AutoGen: Enabling Next-Gen LLM Applications via Multi-Agent Conversation
- Qingyun Wu ,
- Gagan Bansal ,
- Jieyu Zhang ,
- Yiran Wu ,
- Beibin Li ,
- Erkang (Eric) Zhu ,
- Li Jiang ,
- Xiaoyun Zhang ,
- Shaokun Zhang ,
- Ahmed Awadallah ,
- Ryen W. White ,
- Doug Burger ,
- Chi Wang
Best Paper, LLM Agents Workshop ICLR'24
Download BibTexWe present AutoGen, an open-source framework that allows developers to build LLM applications by composing multiple agents to converse with each other to accomplish tasks. AutoGen agents are customizable, conversable, and can operate in various modes that employ combinations of LLMs, human inputs, and tools. It also enables developers to create flexible agent behaviors and conversation patterns for different applications using both natural language and code. AutoGen serves as a generic infrastructure and is widely used by AI practitioners and researchers to build diverse applications of various complexities and LLM capacities. We demonstrate the framework’s effectiveness with several pilot applications, on domains ranging from mathematics and coding to question-answering, supply-chain optimization, online decision-making, and entertainment.
What’s new in AutoGen?
Presented by Chi Wang at Microsoft Research Forum, Episode 2
Chi Wang discussed the latest updates on AutoGen – the multi-agent framework for next generation AI applications. This includes milestones achieved, community feedback, new exciting features, and ongoing research and challenges.
Transcript
What’s new in AutoGen?
CHI WANG: Hi, everyone. My name is Chi. I’m from Microsoft Research AI Frontiers. I’m excited to share with you the latest news about AutoGen. AutoGen was motivated by two big questions: what are the future AI applications like, and how do we empower every developer to build them? Last year, I worked with my colleagues and collaborators from Penn State University and University of Washington on a new multi-agent framework.

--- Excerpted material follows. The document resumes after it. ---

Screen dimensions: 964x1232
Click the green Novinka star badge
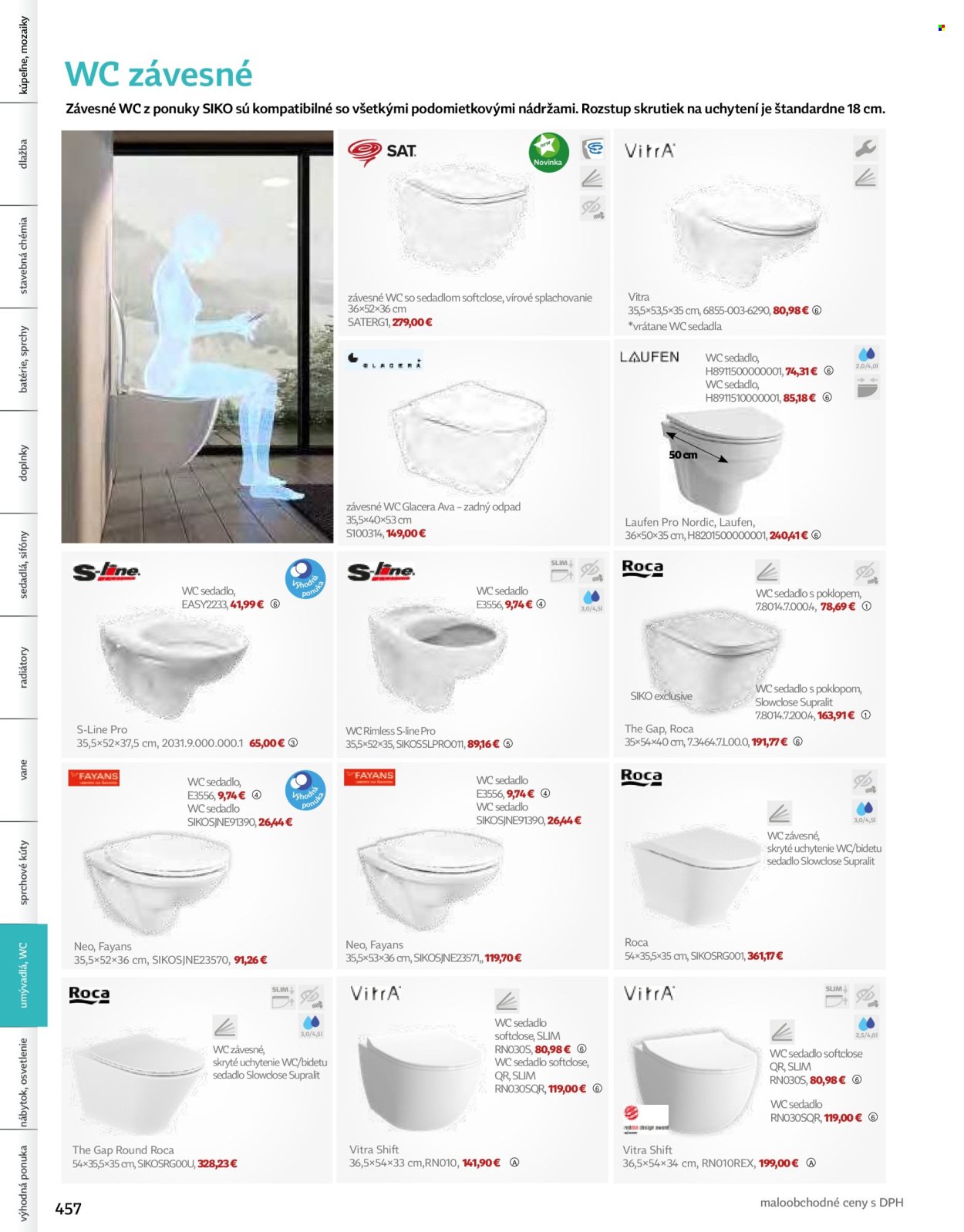(x=548, y=153)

We have been building AutoGen as a programing framework for agent AI, like PyTorch for deep learning. We developed AutoGen inside an open-source project, FLAML, and in last October, we moved it to a standalone repo on GitHub. Since then, we’ve got new feedback from users every day, everywhere. Users have shown really high recognition of the power of AutoGen, and they have deep understanding of the values in different dimensions like flexibility, modularity, simplicity.

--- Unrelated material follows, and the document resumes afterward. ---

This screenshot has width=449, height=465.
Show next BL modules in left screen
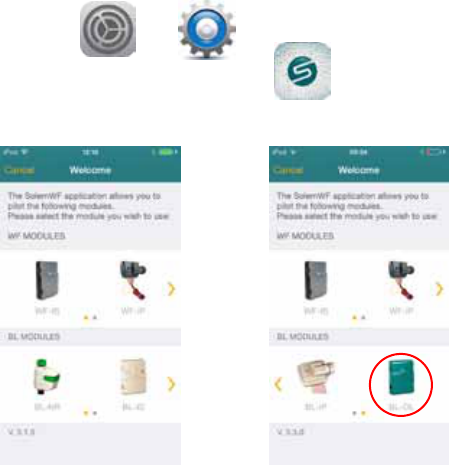pos(171,384)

Let’s check one example use case.
[Beginning of pre-recorded testimonial.]
Sam Khalil, VP, Data Insights & FounData, Novo Nordisk: In our data science department, AutoGen is helping us develop a production ready multi-agent framework.

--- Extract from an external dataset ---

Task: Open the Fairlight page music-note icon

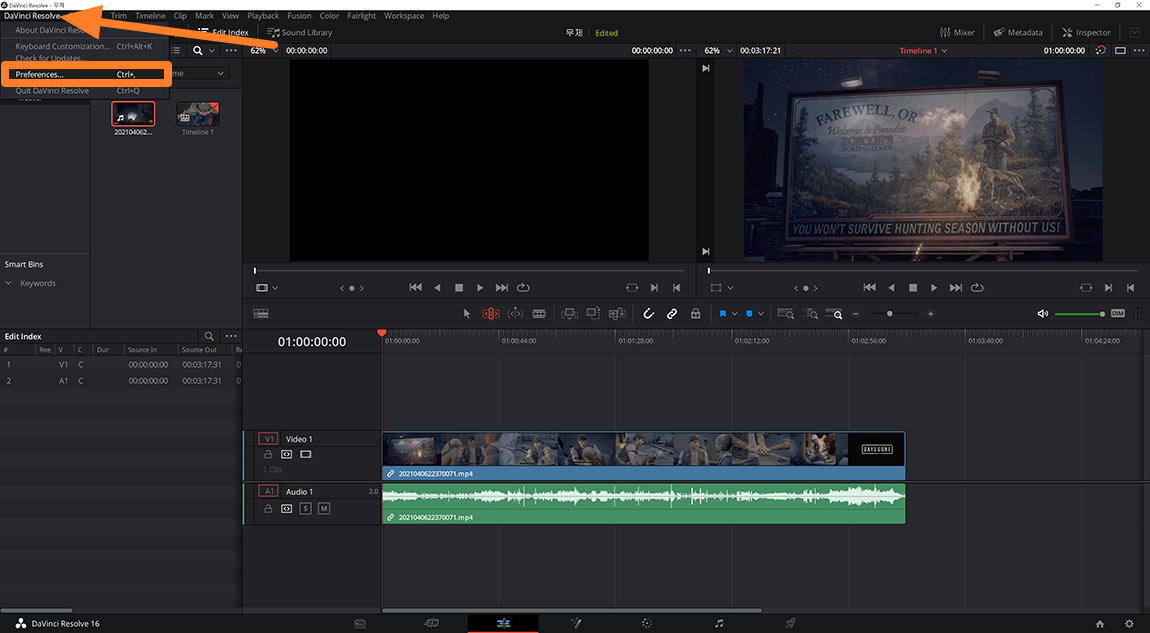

Rasmus Sten Andersen, AI engineer lead, Novo Nordisk: Our first target is to reduce the barriers to technical data analytics and to enable our broader community to derive insights.
Georgios Ilias Kavousanos, data engineer, AI Labs, Novo Nordisk: We are also extending AutoGen with the strict requirements from our industry given the sensitive nature of our data.
[End of pre-recorded testimonial.]
WANG: That is one example use case from the pharmacy vertical. We have seen big enterprise customers’ interest like this from pretty much every industry vertical. AutoGen is used or contributed [to] by companies, organizations, universities from A to Z, all over the world. We have seen hundreds of example applications, and some organizations use AutoGen as a backbone to build their own agent platform, and others use AutoGen for diverse scenarios, including research and investment to novel and creative applications of multiple agents. AutoGen has a large community—very active—of developers, researchers, AI practitioners. They are so active and passionate. I’m so amazed by that, and I appreciate all the recognition that was received by AutoGen in such a short amount of time. For example, we have been selected, our paper is selected by TheSequence as one of the top favorite AI papers in 2023. To quickly share our latest news, last Friday, our initial multi-agent experiment on the challenging GAIA benchmark turned out to achieve the No. 1 accuracy in the leaderboard in all the three levels. That shows the power of AutoGen in solving complex tasks and the bigger potential.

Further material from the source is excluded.